## Task requirements
Exact copy, pictures excluded: write out every line below.

## Dataset
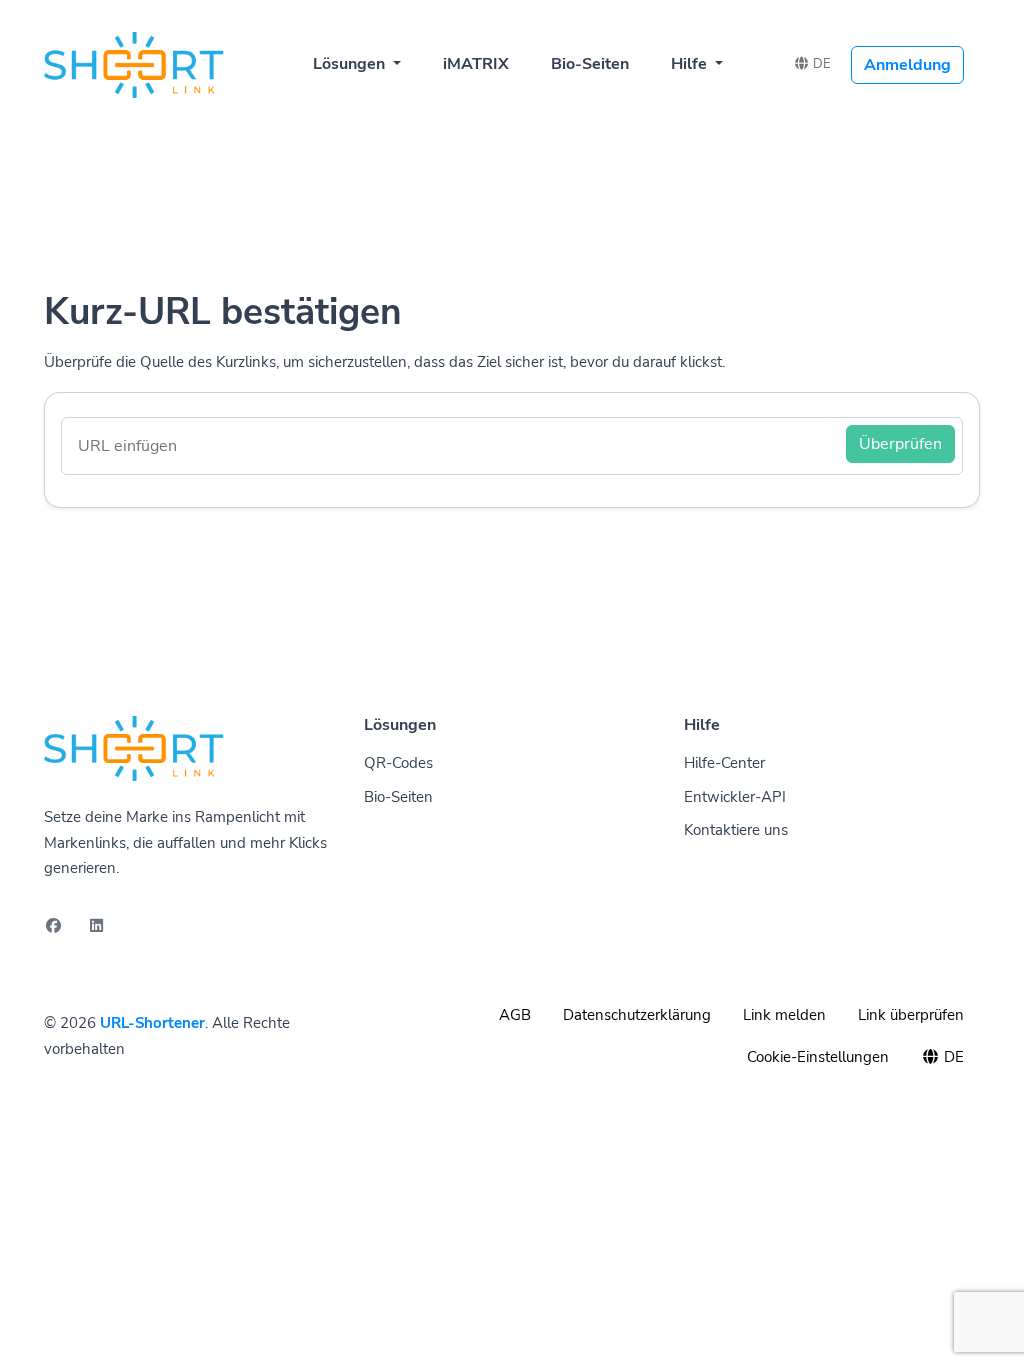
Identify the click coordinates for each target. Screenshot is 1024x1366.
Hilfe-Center (724, 763)
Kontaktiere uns (736, 830)
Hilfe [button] (691, 64)
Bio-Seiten (590, 64)
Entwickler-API (735, 797)
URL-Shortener (152, 1023)
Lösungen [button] (351, 64)
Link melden (784, 1015)
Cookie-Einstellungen (818, 1057)
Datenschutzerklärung (637, 1015)
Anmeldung (907, 65)
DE (820, 64)
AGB (515, 1015)
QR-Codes (398, 763)
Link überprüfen (911, 1015)
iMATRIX (476, 64)
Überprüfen (900, 444)
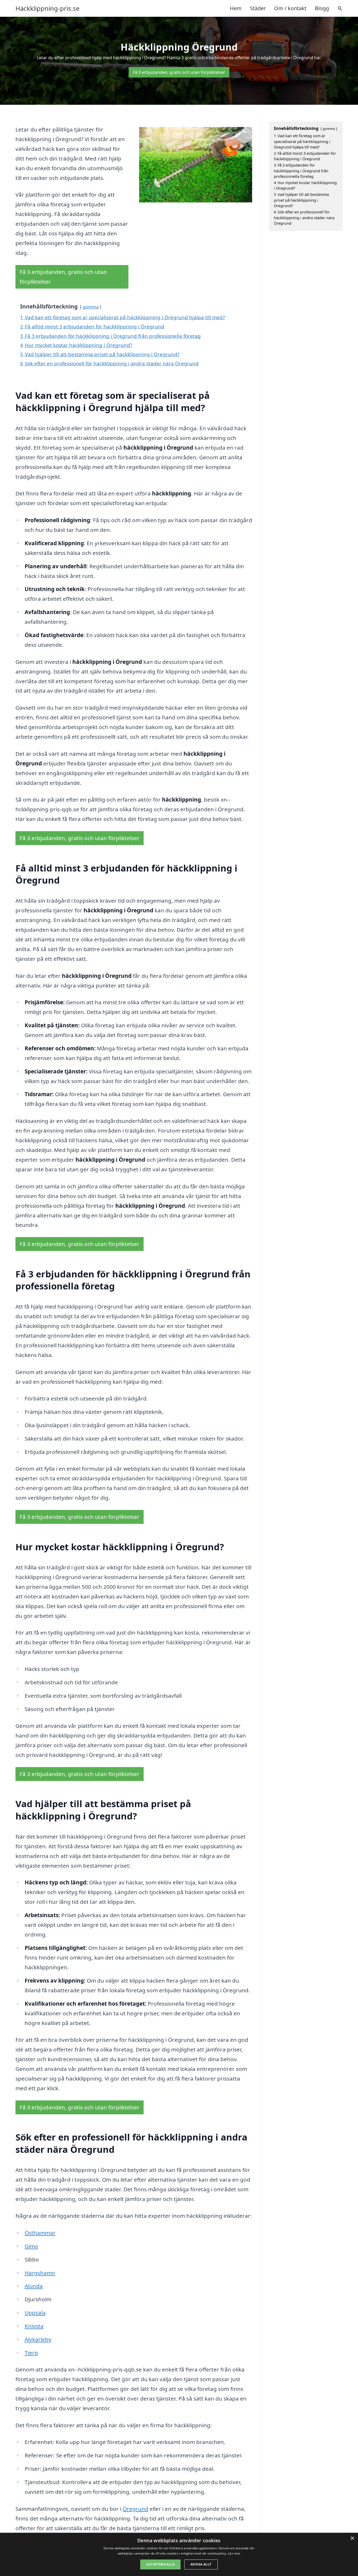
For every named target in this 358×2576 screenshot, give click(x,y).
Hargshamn (40, 2272)
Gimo (31, 2246)
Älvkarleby (38, 2339)
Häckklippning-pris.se (47, 8)
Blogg (322, 8)
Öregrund (135, 2508)
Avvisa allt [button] (201, 2564)
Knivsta (34, 2326)
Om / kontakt (290, 8)
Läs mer (234, 2553)
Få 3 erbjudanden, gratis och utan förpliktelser (179, 72)
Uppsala (35, 2312)
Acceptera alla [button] (160, 2564)
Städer (258, 8)
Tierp (31, 2352)
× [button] (352, 2538)
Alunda (34, 2286)
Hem (236, 8)
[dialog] (179, 2554)
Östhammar (40, 2232)
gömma (91, 307)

## Answer to this task
Identify the click coordinates for each target. Screenshot is 1024x1366.
Hilfe-Center (724, 763)
Kontaktiere uns (736, 830)
Hilfe [button] (691, 64)
Bio-Seiten (590, 64)
Entwickler-API (735, 797)
URL-Shortener (152, 1023)
Lösungen [button] (351, 64)
Link melden (784, 1015)
Cookie-Einstellungen (818, 1057)
Datenschutzerklärung (637, 1015)
Anmeldung (907, 65)
DE (820, 64)
AGB (515, 1015)
QR-Codes (398, 763)
Link überprüfen (911, 1015)
iMATRIX (476, 64)
Überprüfen (900, 444)
For every named target in this 358×2576 screenshot, give click(x,y).
Hargshamn (40, 2272)
Gimo (31, 2246)
Älvkarleby (38, 2339)
Häckklippning-pris.se (47, 8)
Blogg (322, 8)
Öregrund (135, 2508)
Avvisa allt [button] (201, 2564)
Knivsta (34, 2326)
Om / kontakt (290, 8)
Läs mer (234, 2553)
Få 3 erbjudanden, gratis och utan förpliktelser (179, 72)
Uppsala (35, 2312)
Acceptera alla [button] (160, 2564)
Städer (258, 8)
Tierp (31, 2352)
× [button] (352, 2538)
Alunda (34, 2286)
Hem (236, 8)
[dialog] (179, 2554)
Östhammar (40, 2232)
gömma (91, 307)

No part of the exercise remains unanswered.